■ WRITTEN PROBLEM ■
Turn only the material from the line containing "Task: Go to home via the house icon" through the line containing "coord(278,138)" into a numbered list, leaving out any blank lines.

■ STORED ROWS ■
-*-*-

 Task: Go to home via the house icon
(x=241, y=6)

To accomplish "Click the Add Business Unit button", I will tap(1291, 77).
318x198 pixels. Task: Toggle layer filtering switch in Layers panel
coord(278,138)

-*-*-

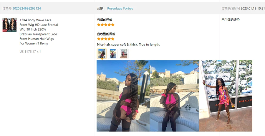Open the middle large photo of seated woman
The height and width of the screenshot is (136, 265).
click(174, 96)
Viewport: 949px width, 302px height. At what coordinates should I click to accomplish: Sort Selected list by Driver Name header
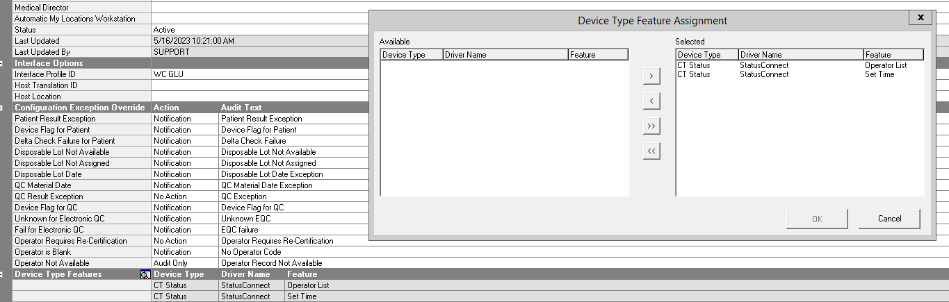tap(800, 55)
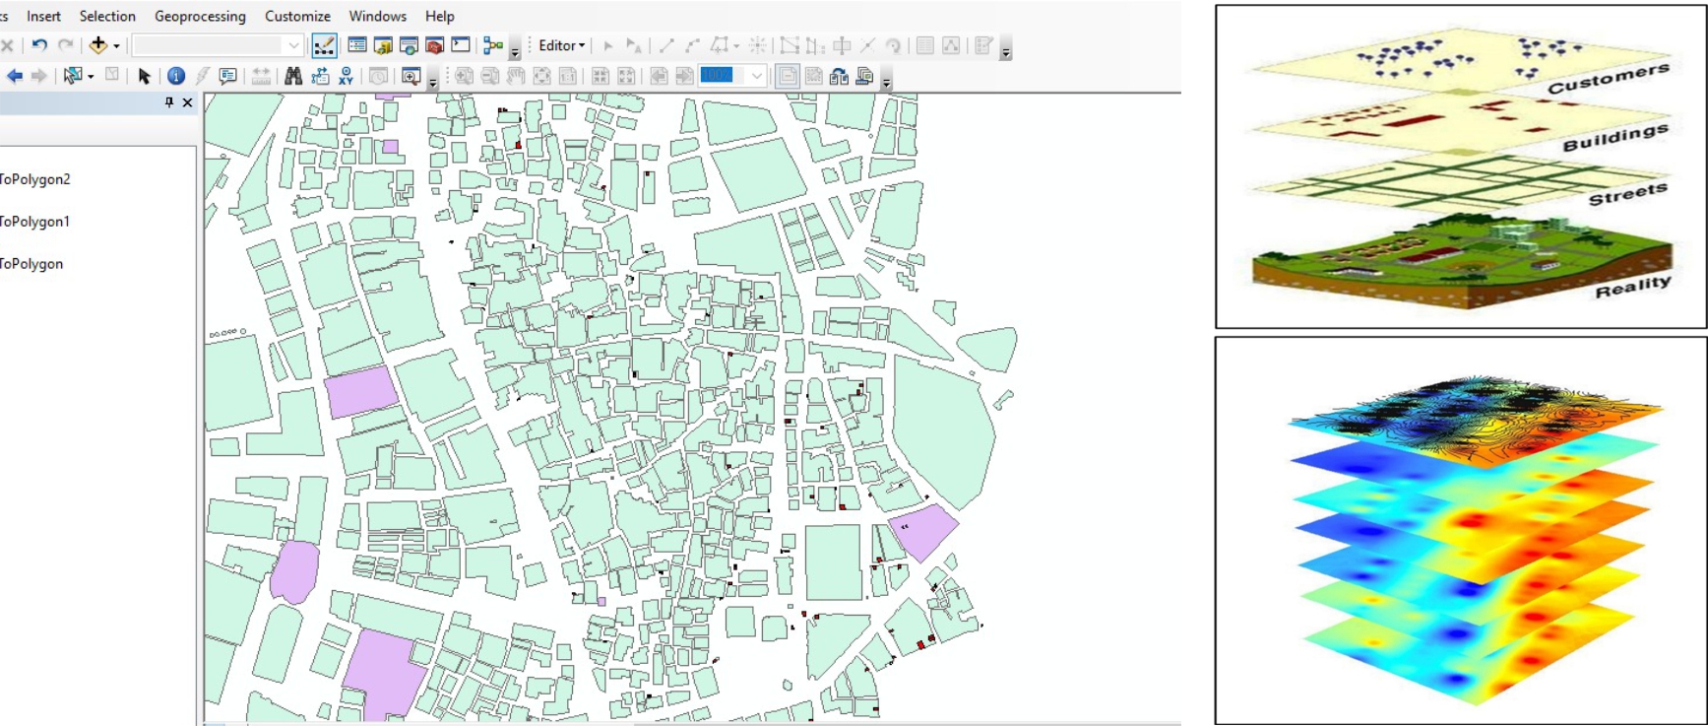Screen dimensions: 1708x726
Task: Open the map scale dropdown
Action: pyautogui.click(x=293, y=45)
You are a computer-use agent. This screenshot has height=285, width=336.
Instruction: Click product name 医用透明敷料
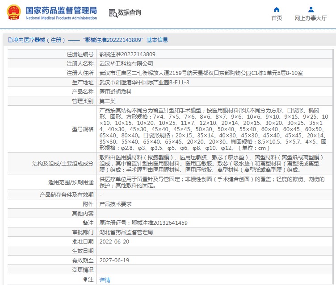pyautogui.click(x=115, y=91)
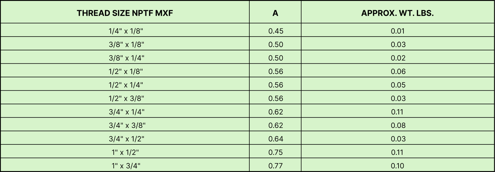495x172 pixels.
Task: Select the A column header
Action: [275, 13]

-*-*-

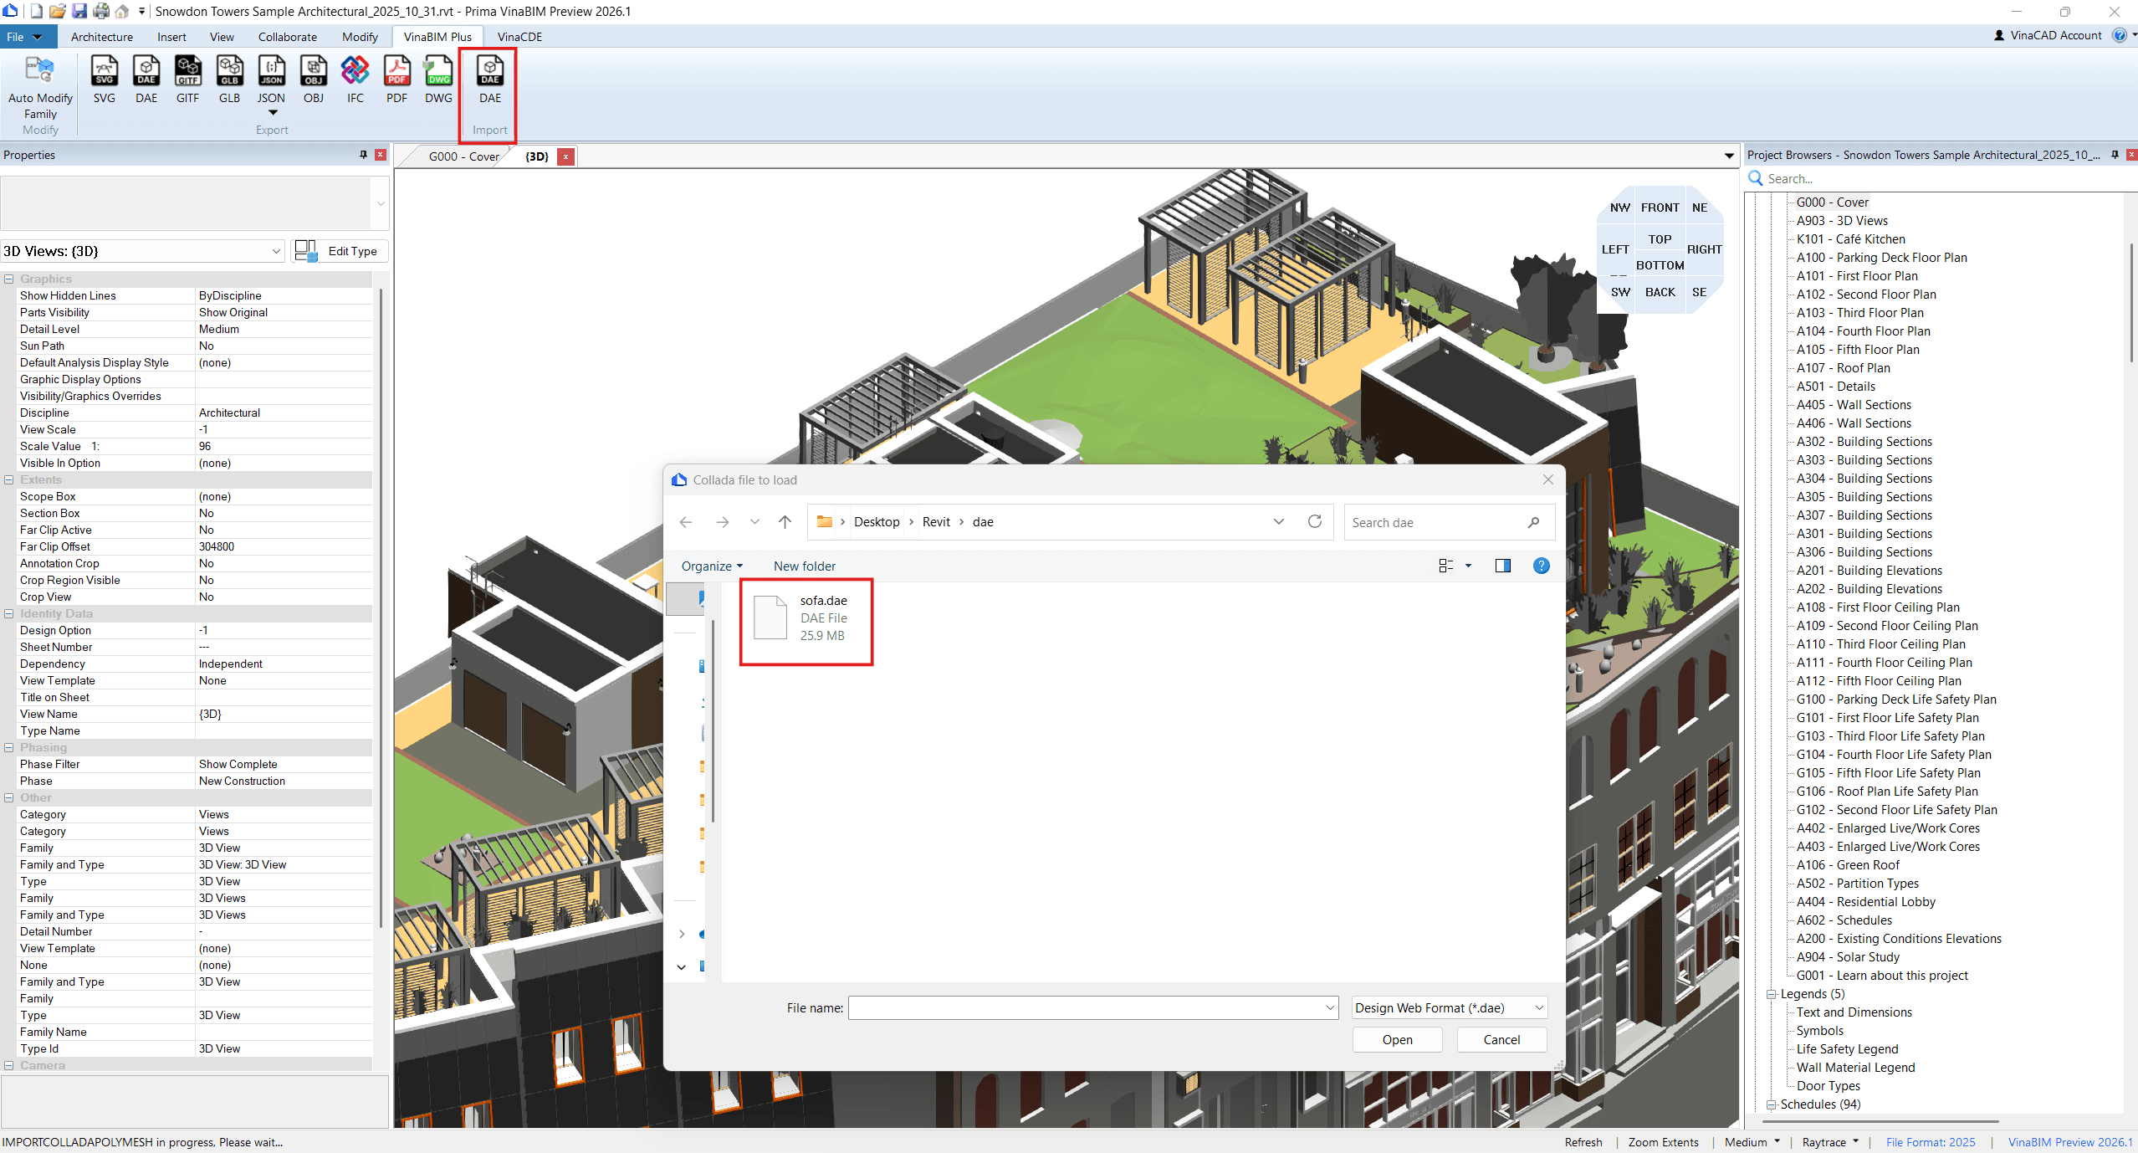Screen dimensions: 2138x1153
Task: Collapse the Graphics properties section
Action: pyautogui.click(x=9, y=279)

-*-*-

■ RESULT BELOW ■
1.  Task: Go to home via the house icon
2. (x=241, y=6)
3. To accomplish "Click the Add Business Unit button", I will tap(1291, 77).
4. 318x198 pixels. Task: Toggle layer filtering switch in Layers panel
5. coord(278,138)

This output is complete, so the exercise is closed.